Directions for this task ->
Repeat exactly the lines beginning at the one that contains "The width and" and running to the end of the material. Omit the pictures.
*** Block opens ***
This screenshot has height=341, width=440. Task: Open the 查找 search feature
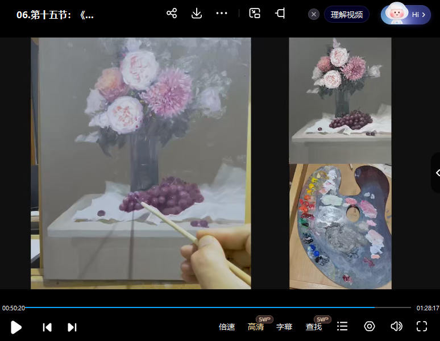314,327
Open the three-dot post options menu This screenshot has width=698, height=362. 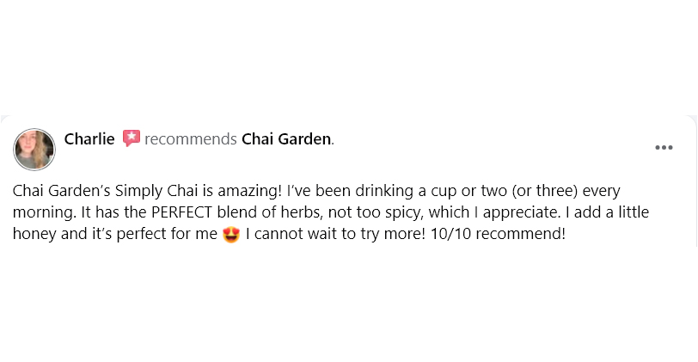[664, 148]
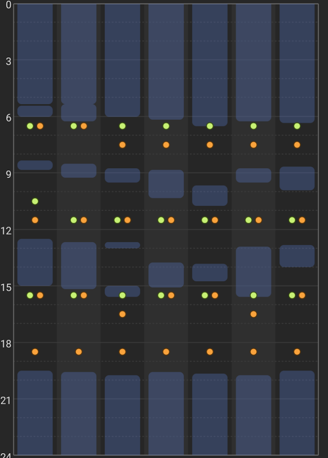Click the lone green dot near hour 10.5 in first column

click(35, 201)
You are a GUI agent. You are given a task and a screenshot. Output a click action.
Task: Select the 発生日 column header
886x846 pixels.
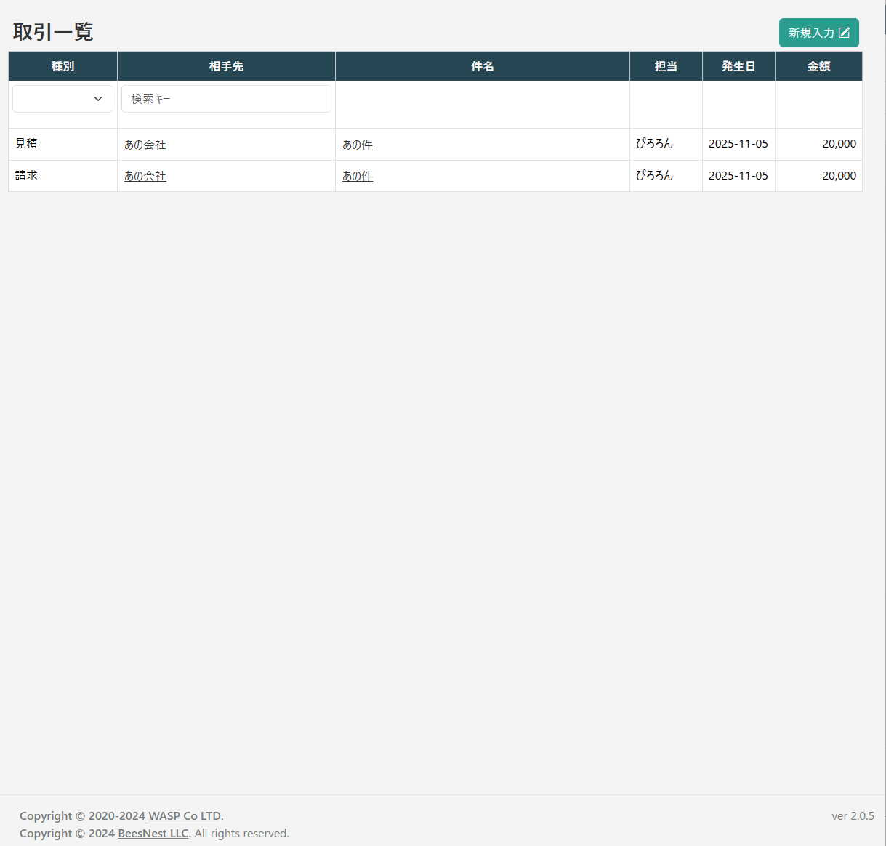[x=738, y=66]
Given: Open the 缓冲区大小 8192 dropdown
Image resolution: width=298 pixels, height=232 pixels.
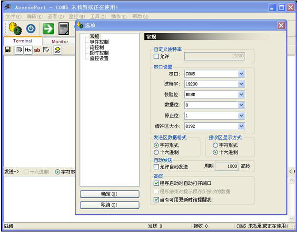Looking at the screenshot, I should [241, 126].
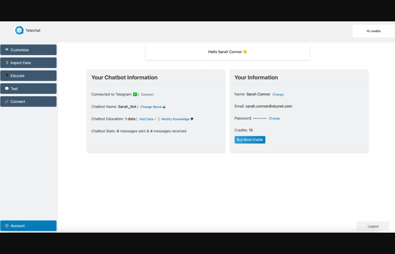The height and width of the screenshot is (254, 395).
Task: Click Change link next to Password
Action: click(274, 118)
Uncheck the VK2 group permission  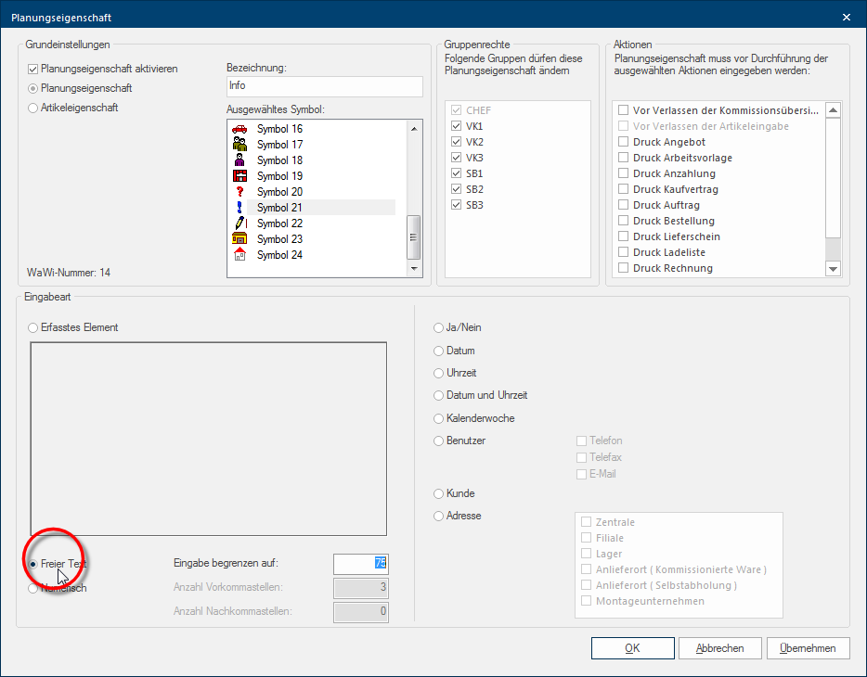point(456,142)
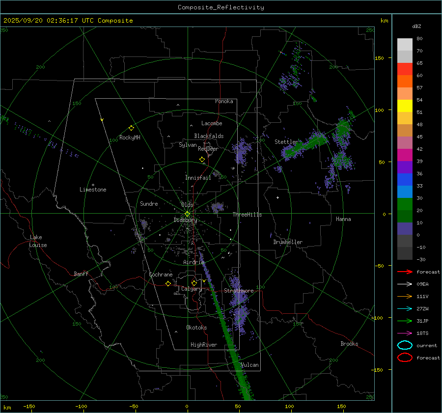Click the UTC Composite timestamp text
This screenshot has width=442, height=413.
coord(68,21)
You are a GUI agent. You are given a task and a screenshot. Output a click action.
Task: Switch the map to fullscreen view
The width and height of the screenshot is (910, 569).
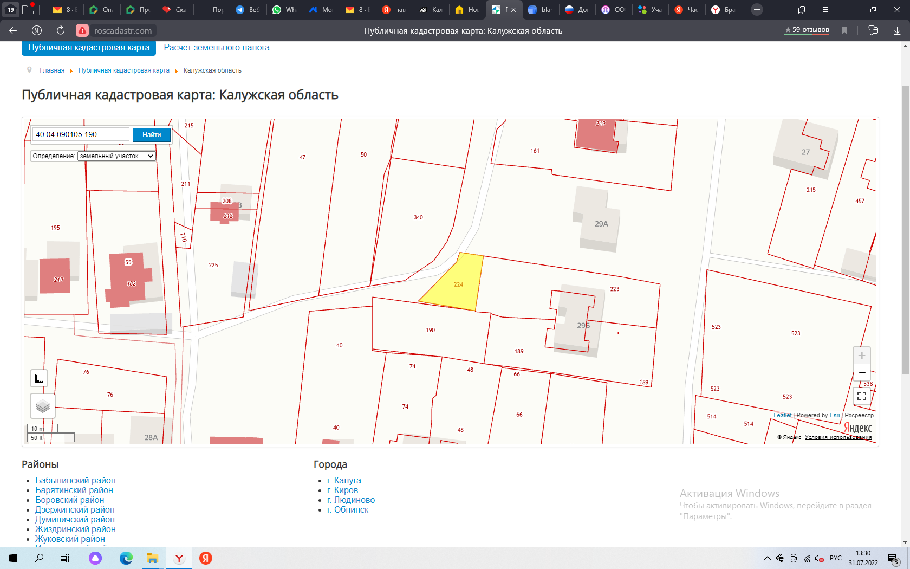click(x=862, y=397)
*** Block closes ***
Written response ->
The width and height of the screenshot is (910, 569).
click(x=862, y=397)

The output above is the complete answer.